MoteStack sensor assembly being placed in Savannah River buoy (Clemson University)

MoteStack sensor assembly placed in Savannah River buoy (Clemson University)

Clemson University in South Carolina says it received a grant to develop a computerized water-quality technology for the entire length of the Savannah River. The four-year grant, exceeding $3 million, is funded by the National Science Foundation’s Division of Computer and Network Systems.

The system is expected to cover a network of buoys (pictured left) along the 312 mile river outfitted with environmental sensors providing real-time data on water quality and flow rate, at a scale considered up to now prohibitively expensive. The data will be used for water resources management to meet demand for drinking water, hydroelectric power, recreation, and industrial production.

The sensors will be built into an assembly called a MoteStack about the size of a Rubik’s Cube, with each buoy anchored to the river bottom. The sensors will collect data on water temperature, flow rate, turbidity, oxygen levels, and the presence of pollutants. Patents have been filed for the MoteStack and buoy.

Data will then be uploaded to a computing backbone, where observation management software will normalize and validate the data, then route the results to end-user applications.

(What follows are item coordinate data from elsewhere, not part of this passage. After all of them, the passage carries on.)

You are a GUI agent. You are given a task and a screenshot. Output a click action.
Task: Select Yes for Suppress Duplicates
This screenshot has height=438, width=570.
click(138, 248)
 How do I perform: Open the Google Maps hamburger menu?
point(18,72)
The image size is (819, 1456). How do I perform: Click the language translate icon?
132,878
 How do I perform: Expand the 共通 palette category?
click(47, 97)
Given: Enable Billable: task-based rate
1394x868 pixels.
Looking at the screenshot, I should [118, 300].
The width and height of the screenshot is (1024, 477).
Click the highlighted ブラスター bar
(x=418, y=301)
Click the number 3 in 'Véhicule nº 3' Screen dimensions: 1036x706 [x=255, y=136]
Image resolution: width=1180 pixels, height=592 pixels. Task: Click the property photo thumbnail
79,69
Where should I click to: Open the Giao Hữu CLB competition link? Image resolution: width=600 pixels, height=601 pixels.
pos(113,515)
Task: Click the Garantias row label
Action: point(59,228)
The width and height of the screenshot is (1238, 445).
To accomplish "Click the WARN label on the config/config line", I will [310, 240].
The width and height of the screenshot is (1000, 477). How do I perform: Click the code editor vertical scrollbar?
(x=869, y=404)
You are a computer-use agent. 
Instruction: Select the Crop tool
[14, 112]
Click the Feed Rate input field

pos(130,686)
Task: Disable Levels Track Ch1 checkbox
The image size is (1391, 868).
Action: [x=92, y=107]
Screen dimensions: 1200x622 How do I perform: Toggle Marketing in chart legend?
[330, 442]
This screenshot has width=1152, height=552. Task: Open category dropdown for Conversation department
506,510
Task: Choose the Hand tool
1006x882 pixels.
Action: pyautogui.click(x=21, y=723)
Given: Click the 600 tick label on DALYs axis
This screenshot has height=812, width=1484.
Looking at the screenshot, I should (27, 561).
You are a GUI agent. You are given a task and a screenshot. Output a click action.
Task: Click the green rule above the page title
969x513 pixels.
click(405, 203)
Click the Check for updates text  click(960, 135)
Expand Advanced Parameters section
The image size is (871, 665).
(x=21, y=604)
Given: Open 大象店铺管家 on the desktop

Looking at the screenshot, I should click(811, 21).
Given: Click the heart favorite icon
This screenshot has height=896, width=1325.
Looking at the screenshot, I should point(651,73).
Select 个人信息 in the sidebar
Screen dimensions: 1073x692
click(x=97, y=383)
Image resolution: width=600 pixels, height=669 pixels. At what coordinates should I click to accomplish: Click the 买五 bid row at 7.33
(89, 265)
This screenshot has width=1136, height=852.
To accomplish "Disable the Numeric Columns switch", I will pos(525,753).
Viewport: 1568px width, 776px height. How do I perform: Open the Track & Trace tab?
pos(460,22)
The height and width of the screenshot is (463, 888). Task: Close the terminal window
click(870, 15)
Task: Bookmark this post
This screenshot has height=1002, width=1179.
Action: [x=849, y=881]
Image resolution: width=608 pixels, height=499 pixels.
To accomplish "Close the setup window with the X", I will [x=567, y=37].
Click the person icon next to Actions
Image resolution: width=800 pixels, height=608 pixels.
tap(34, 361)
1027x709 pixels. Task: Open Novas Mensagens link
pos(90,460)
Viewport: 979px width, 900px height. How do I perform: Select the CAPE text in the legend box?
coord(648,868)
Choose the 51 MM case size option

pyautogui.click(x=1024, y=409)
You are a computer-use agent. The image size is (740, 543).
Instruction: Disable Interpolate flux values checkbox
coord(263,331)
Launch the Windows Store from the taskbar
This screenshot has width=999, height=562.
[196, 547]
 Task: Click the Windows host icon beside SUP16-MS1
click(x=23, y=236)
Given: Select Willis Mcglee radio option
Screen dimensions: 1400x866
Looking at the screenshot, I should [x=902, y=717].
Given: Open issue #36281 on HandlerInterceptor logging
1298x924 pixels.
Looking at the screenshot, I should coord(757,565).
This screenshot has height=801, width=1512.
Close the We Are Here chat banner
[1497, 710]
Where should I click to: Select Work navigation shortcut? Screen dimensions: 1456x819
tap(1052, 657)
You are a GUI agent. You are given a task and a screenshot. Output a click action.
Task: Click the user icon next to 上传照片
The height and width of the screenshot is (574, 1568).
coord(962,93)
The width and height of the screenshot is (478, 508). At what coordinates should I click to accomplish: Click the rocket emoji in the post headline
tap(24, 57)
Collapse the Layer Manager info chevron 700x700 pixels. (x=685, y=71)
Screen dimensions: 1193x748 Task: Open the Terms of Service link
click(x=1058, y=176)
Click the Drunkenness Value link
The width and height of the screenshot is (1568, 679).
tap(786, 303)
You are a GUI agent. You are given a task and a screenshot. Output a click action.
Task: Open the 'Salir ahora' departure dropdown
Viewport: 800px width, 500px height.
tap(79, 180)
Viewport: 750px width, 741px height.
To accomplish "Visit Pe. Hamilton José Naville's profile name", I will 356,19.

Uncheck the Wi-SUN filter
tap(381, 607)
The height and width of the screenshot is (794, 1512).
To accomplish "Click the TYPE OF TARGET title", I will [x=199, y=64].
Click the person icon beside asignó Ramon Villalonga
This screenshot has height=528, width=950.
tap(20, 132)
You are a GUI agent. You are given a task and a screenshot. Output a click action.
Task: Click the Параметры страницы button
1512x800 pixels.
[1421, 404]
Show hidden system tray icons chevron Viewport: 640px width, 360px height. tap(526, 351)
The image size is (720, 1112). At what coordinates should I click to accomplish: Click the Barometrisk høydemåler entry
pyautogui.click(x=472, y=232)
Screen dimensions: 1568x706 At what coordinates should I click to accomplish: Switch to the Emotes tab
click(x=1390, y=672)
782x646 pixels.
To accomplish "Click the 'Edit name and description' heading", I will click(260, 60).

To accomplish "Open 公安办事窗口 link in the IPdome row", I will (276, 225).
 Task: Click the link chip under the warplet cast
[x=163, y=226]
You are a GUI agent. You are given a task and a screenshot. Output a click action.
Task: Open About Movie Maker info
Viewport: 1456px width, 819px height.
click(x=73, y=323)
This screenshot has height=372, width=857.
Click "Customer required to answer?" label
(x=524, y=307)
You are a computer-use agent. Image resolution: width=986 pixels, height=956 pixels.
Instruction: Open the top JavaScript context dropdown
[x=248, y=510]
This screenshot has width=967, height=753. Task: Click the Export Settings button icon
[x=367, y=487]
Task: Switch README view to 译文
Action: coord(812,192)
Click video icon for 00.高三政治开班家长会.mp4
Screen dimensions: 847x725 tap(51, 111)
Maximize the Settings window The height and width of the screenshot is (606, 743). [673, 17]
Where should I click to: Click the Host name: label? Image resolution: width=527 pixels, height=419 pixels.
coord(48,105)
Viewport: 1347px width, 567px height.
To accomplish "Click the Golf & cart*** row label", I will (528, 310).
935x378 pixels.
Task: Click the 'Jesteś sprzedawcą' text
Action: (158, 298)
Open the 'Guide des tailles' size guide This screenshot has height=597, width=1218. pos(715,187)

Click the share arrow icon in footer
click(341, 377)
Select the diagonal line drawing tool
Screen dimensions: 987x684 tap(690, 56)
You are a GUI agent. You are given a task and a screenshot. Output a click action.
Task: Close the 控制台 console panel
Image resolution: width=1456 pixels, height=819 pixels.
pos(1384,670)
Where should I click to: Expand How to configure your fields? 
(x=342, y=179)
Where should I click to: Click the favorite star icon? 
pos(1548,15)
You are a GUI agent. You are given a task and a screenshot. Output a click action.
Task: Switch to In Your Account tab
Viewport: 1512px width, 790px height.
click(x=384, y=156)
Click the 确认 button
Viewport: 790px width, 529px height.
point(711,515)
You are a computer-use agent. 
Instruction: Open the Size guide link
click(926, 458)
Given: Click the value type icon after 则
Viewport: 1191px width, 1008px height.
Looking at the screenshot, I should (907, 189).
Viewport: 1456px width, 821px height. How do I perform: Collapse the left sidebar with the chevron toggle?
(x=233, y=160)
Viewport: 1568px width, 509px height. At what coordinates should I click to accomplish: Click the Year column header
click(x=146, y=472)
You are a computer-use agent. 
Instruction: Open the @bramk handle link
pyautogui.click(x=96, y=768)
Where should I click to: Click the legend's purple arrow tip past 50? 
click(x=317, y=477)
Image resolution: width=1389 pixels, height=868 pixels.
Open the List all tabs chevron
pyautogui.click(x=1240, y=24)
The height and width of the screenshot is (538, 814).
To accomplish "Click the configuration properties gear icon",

The project team includes computer scientists, engineers, ecologists, and economists. Partnering with the university are the U.S. Environmental Protection Agency and Army Corps of Engineers, as well as state agencies, local governments, and foundations.

The project is part of Clemson’s Intelligent River initiative to develop and operate hydrological observation systems to support research and provide real-time monitoring, analysis, and management of water resources in South Carolina.